▶ **DOCUMENT SEGMENT**:
Drew Barrymore Apologizes for Bringing Show Back During Strikes: ‘Nothing I Can Do Will Make This OK’
Drew Barrymore tearfully apologized for bringing her daytime TV talk show back amidst the ongoing writers and actors strikes, explaining why she was going ahead with the plan despite fierce criticism from various parties, including her own picketing writers.
In a video shared on Instagram, Barrymore said, “I believe there’s nothing I can do or say in this moment to make it OK.” She went on to reiterate her desire to “own a decision” and “take full responsibility for my actions,” before also acknowledging: “I know there is just nothing I can do that will make this OK to those that it is not OK with. I fully accept that. I fully understand that.”
Additionally, she said: “I deeply apologize to writers. I deeply apologize to unions.”
Barrymore confirmed last week that The Drew Barrymore Show would resume filming this week without its writers. While The Drew Barrymore Show isn’t the first daytime program to return without its writing staff (see: The View), the decision thrust the show and host into a PR firestorm, and made it the focus of an intense picket outside the show’s studio on Sept. 12.

▶ **LISTED ENTRIES**:
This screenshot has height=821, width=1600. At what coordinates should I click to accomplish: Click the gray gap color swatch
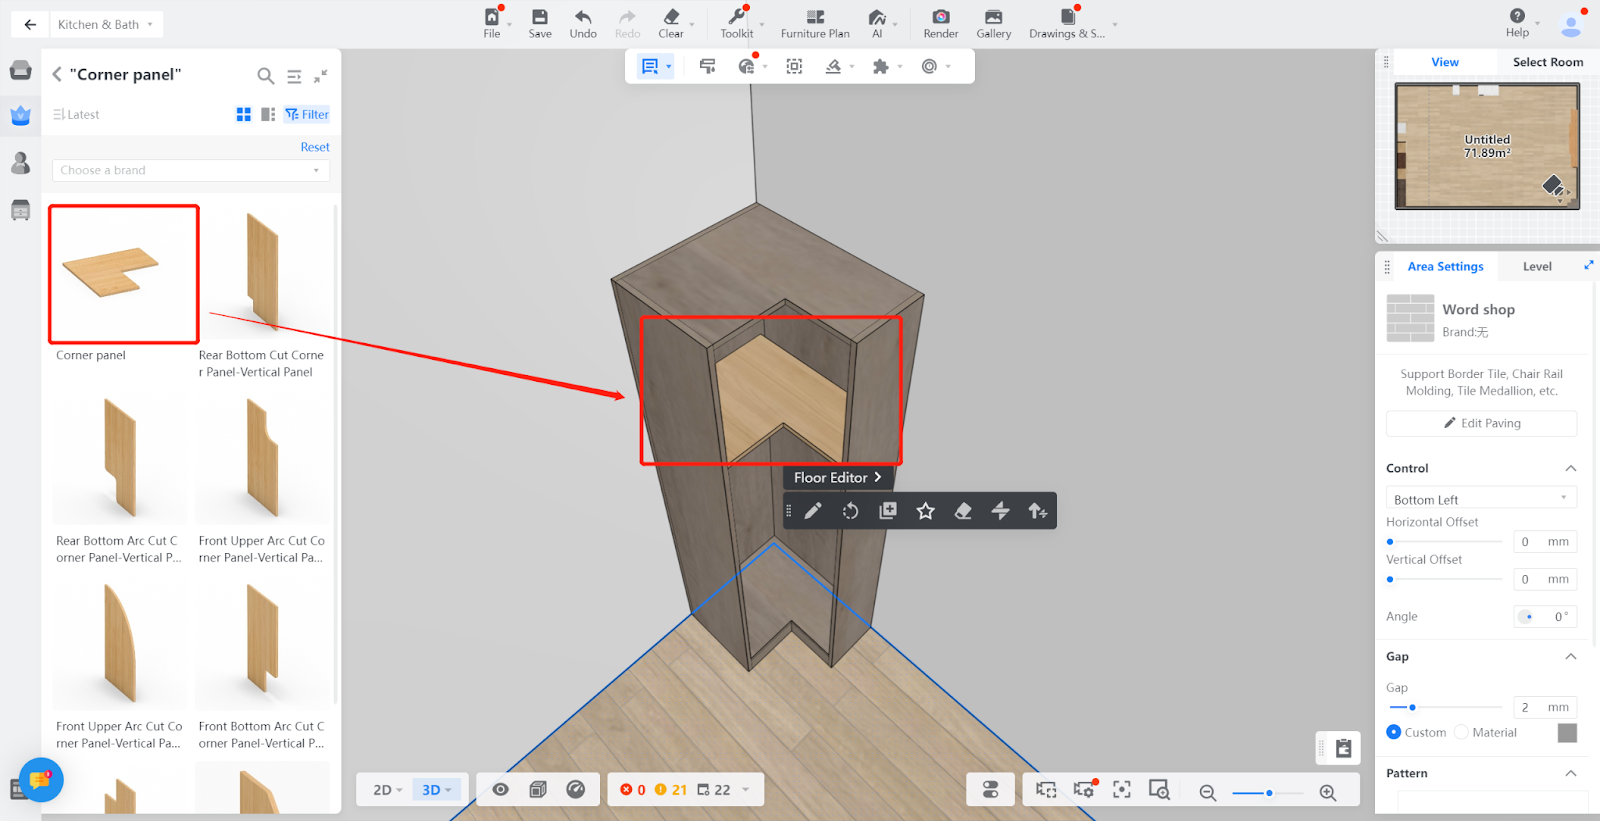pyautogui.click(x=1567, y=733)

--

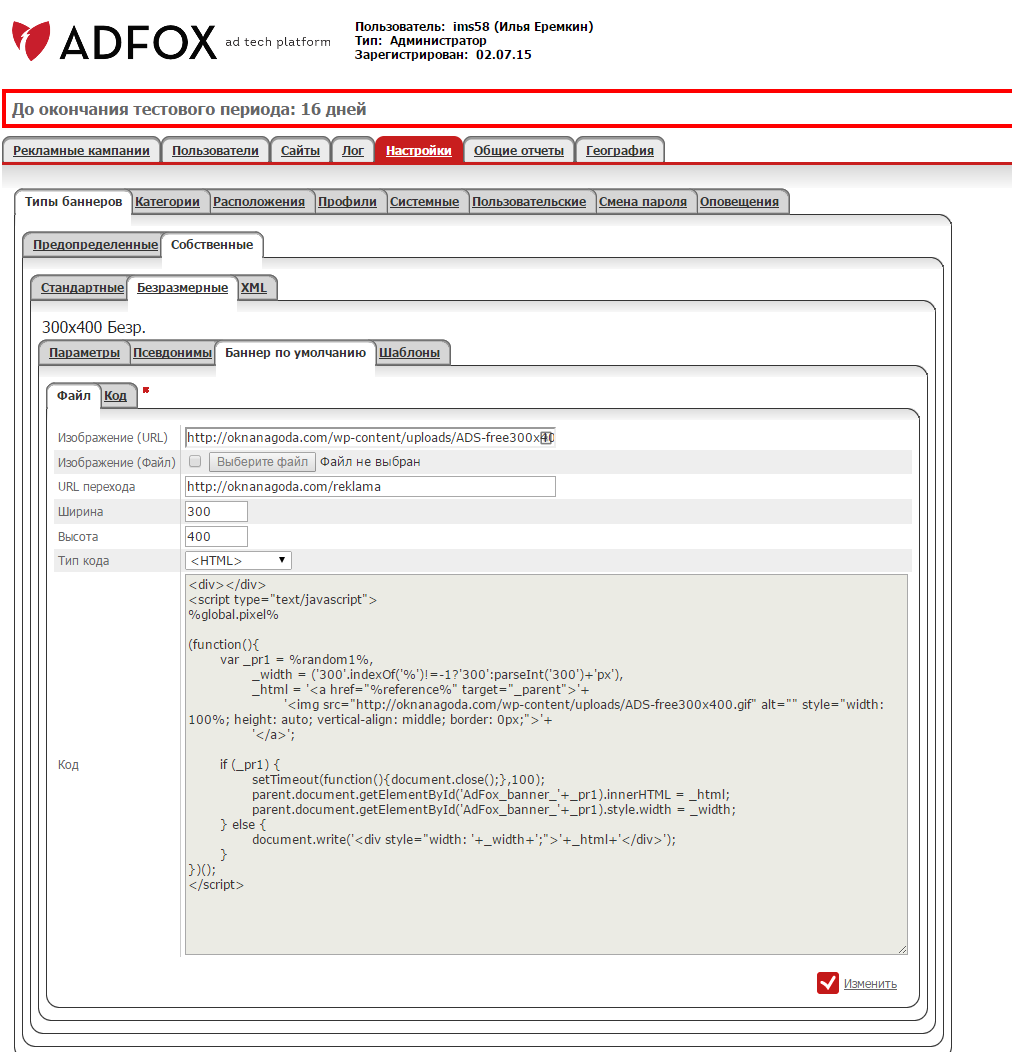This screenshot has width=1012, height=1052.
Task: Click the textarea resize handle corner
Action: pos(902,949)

▶ **EXERCISES TO COMPLETE**:
A – Answer these about the article on Drew Barrymore's apology:
(i) On what platform did Barrymore share her apology video?
(ii) Which other daytime program is named as having returned without its writing staff?
(iii) On what date was the picket held outside the show's studio?
B – In the article on Drew Barrymore's apology, write out the stretch from "Barrymore confirmed last" through "on Sept. 12.", substituting "headquarters" for "studio".

▶ **RESPONSES**:
A –
(i) Instagram
(ii) The View
(iii) Sept. 12

B –
Barrymore confirmed last week that The Drew Barrymore Show would resume filming this week without its writers. While The Drew Barrymore Show isn’t the first daytime program to return without its writing staff (see: The View), the decision thrust the show and host into a PR firestorm, and made it the focus of an intense picket outside the show’s headquarters on Sept. 12.